>> start
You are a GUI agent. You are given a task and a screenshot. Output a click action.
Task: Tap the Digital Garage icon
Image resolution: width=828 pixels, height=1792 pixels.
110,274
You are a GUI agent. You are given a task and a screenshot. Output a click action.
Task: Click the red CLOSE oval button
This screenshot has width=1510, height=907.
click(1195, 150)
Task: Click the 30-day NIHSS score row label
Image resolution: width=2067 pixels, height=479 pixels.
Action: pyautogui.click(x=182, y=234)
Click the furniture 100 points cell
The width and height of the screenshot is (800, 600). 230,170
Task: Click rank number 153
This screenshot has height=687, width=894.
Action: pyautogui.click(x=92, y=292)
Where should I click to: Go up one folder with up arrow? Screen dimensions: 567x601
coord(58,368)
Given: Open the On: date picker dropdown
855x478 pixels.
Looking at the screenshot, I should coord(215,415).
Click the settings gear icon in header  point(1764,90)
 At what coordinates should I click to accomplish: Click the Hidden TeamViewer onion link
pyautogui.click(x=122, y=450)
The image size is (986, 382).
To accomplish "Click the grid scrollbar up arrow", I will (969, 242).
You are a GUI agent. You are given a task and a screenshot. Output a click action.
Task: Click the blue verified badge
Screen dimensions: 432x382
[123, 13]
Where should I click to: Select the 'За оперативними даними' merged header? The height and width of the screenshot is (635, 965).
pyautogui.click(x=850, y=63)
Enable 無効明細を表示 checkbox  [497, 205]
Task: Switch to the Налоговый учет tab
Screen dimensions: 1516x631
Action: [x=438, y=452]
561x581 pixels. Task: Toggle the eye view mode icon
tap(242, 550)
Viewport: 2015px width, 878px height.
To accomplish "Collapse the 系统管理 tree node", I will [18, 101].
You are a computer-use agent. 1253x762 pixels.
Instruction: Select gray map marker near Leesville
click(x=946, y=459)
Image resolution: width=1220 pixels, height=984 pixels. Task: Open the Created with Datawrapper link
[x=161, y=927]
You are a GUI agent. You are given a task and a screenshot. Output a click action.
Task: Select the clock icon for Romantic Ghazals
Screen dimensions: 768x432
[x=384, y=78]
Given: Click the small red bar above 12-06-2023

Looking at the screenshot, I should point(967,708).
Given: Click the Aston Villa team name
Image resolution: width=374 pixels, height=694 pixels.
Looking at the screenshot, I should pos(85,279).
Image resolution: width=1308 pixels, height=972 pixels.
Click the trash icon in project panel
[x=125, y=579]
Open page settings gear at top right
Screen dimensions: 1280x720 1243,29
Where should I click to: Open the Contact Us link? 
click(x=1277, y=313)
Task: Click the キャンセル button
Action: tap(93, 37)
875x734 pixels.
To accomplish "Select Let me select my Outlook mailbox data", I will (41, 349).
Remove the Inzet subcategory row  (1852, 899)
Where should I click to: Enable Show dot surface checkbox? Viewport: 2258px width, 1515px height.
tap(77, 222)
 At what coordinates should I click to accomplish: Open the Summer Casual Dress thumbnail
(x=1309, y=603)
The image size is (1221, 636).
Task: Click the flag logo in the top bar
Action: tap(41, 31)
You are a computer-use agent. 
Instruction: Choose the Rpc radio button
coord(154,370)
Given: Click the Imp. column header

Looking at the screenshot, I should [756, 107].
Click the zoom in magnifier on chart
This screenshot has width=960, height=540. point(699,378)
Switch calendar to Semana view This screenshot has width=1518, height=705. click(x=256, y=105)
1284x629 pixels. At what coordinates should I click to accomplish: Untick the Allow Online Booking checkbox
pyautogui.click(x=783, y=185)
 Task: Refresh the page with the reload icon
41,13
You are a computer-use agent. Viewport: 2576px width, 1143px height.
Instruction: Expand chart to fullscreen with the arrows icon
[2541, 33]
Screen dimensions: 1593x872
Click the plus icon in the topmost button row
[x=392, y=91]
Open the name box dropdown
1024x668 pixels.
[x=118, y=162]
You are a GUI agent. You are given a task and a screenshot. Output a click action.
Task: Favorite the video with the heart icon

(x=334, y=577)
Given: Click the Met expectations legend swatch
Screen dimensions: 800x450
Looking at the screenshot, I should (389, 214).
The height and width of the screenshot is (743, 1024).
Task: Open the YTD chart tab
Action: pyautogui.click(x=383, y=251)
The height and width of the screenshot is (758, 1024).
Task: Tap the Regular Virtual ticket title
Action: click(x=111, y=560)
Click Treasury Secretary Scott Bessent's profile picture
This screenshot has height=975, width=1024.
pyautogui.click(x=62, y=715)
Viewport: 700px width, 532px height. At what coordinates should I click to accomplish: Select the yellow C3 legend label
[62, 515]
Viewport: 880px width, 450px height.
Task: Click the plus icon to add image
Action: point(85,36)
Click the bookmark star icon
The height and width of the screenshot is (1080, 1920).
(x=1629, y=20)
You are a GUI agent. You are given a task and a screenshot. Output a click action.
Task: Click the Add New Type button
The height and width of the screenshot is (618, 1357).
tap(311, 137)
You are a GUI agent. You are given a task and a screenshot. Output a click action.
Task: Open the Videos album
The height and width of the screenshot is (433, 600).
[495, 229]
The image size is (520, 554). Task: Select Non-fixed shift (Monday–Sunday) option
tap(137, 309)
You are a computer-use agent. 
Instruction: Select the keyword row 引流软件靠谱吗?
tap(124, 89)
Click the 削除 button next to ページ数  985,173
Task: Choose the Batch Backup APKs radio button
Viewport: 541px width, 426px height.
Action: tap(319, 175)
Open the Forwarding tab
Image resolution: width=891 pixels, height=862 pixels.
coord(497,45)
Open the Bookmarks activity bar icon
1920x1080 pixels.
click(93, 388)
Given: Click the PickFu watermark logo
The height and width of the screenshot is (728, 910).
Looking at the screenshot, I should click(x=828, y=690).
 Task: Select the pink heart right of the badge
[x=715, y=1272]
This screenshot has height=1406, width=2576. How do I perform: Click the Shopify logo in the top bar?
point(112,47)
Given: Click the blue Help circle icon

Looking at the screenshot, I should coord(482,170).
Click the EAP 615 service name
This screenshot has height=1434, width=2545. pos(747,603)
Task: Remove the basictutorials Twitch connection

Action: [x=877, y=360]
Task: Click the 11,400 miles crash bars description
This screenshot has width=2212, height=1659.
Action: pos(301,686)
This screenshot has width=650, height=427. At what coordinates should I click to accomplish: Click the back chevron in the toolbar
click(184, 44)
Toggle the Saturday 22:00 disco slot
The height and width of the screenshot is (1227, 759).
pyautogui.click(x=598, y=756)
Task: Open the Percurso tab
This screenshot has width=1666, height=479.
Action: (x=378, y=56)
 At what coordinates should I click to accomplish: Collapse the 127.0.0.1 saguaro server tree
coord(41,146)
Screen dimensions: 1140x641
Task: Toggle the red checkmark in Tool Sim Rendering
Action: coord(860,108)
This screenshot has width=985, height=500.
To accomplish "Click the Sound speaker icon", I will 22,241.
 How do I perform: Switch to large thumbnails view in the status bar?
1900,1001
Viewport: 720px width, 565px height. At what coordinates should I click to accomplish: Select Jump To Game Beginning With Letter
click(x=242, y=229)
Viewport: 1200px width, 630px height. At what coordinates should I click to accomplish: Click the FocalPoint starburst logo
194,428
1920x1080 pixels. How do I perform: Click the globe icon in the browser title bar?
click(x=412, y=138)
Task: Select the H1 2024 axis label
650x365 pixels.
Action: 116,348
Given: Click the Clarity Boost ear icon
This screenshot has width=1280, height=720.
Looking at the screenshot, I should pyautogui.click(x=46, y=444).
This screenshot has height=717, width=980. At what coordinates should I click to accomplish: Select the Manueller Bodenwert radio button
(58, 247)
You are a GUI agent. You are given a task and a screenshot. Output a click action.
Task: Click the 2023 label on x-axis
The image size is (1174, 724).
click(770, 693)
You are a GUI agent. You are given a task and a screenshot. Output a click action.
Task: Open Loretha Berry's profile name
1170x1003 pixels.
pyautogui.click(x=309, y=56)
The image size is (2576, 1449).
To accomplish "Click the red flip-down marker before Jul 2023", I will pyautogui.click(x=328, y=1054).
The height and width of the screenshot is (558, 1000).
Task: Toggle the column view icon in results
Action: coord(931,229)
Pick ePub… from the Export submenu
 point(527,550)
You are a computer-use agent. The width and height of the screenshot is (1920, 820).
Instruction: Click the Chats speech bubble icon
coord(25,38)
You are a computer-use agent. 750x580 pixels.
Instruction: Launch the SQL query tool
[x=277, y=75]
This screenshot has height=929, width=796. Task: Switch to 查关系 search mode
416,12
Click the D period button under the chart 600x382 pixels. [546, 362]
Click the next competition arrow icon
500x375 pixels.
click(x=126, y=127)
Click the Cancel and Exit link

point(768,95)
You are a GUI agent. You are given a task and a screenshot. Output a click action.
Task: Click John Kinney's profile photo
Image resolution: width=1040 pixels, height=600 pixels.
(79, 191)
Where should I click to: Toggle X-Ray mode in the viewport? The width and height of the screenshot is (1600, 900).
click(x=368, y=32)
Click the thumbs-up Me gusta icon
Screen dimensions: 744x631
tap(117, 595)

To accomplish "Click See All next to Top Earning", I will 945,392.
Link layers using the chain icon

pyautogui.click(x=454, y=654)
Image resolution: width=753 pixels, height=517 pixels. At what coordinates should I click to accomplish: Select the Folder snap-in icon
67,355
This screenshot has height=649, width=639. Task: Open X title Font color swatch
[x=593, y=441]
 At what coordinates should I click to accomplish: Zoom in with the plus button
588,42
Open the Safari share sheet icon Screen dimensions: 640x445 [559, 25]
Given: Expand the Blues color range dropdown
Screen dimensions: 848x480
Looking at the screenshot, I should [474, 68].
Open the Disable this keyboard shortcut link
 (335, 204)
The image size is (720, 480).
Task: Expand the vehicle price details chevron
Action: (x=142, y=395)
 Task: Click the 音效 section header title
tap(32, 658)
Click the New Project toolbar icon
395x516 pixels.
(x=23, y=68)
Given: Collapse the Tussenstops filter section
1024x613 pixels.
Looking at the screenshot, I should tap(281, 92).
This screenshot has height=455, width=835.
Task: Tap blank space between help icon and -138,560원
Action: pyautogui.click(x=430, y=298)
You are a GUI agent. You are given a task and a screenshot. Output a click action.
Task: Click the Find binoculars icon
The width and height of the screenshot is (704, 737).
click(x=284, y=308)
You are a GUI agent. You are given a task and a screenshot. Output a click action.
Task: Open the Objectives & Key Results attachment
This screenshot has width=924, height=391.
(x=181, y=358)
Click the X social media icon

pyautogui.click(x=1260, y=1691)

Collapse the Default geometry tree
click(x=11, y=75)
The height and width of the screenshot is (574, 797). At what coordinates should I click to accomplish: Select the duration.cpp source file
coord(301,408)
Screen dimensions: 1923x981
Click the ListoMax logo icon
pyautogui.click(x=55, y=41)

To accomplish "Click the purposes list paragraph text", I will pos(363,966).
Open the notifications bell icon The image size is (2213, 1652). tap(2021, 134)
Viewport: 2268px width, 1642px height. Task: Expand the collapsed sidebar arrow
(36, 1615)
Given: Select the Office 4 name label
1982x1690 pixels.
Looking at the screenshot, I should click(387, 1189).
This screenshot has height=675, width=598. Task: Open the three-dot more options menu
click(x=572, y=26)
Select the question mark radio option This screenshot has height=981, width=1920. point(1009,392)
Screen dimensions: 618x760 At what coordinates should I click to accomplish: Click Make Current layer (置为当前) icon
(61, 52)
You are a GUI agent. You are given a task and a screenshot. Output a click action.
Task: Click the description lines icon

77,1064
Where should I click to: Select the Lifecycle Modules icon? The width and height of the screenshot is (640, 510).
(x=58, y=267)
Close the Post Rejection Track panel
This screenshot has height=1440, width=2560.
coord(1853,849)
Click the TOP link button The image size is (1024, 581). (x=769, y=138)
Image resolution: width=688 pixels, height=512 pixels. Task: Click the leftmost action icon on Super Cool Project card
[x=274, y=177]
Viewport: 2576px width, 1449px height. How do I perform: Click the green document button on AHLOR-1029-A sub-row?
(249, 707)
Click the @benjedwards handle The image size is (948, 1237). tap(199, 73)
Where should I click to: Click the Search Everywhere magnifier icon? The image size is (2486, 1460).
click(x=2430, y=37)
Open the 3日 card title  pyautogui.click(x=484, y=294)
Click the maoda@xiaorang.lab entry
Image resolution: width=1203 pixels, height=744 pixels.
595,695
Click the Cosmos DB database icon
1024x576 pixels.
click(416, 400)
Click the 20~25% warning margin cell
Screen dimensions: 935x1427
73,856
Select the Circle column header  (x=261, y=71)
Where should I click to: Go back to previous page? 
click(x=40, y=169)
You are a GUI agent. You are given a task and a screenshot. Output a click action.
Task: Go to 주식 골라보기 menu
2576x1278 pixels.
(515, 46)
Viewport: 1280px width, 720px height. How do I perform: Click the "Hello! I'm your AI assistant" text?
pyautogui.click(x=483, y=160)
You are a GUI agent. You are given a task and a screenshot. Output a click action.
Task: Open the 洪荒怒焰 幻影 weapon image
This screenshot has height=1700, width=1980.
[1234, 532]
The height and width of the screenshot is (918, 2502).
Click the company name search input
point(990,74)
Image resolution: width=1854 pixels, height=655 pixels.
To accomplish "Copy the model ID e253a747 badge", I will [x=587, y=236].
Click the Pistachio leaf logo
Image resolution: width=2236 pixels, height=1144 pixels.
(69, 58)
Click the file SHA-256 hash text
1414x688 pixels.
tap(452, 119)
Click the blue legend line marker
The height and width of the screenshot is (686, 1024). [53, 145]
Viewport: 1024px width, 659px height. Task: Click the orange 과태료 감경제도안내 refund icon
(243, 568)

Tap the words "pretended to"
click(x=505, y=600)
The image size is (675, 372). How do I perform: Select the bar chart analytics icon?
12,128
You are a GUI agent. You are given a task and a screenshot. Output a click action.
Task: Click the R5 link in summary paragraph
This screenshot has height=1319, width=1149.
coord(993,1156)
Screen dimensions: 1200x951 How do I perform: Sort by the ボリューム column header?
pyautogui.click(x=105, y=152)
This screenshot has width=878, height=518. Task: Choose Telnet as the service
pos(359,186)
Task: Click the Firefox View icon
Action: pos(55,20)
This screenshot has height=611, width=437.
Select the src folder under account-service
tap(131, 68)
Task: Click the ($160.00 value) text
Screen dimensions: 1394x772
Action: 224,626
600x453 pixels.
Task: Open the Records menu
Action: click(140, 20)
>> end
• _Set exercise_
Could you reproduce the data word for word, from its beginning through the line that contains "pyautogui.click(x=122, y=450)"?

• _Solution to this exercise_
You are a GUI agent. You are given a task and a screenshot. Output a click action.
Task: Tap the Digital Garage icon
Image resolution: width=828 pixels, height=1792 pixels.
110,274
You are a GUI agent. You are given a task and a screenshot. Output a click action.
Task: Click the red CLOSE oval button
This screenshot has width=1510, height=907.
click(1195, 150)
Task: Click the 30-day NIHSS score row label
Image resolution: width=2067 pixels, height=479 pixels.
Action: pyautogui.click(x=182, y=234)
Click the furniture 100 points cell
The width and height of the screenshot is (800, 600). 230,170
Task: Click rank number 153
This screenshot has height=687, width=894.
Action: pyautogui.click(x=92, y=292)
Where should I click to: Go up one folder with up arrow? Screen dimensions: 567x601
coord(58,368)
Given: Open the On: date picker dropdown
855x478 pixels.
Looking at the screenshot, I should coord(215,415).
Click the settings gear icon in header  point(1764,90)
 At what coordinates should I click to accomplish: Click the Hidden TeamViewer onion link
pyautogui.click(x=122, y=450)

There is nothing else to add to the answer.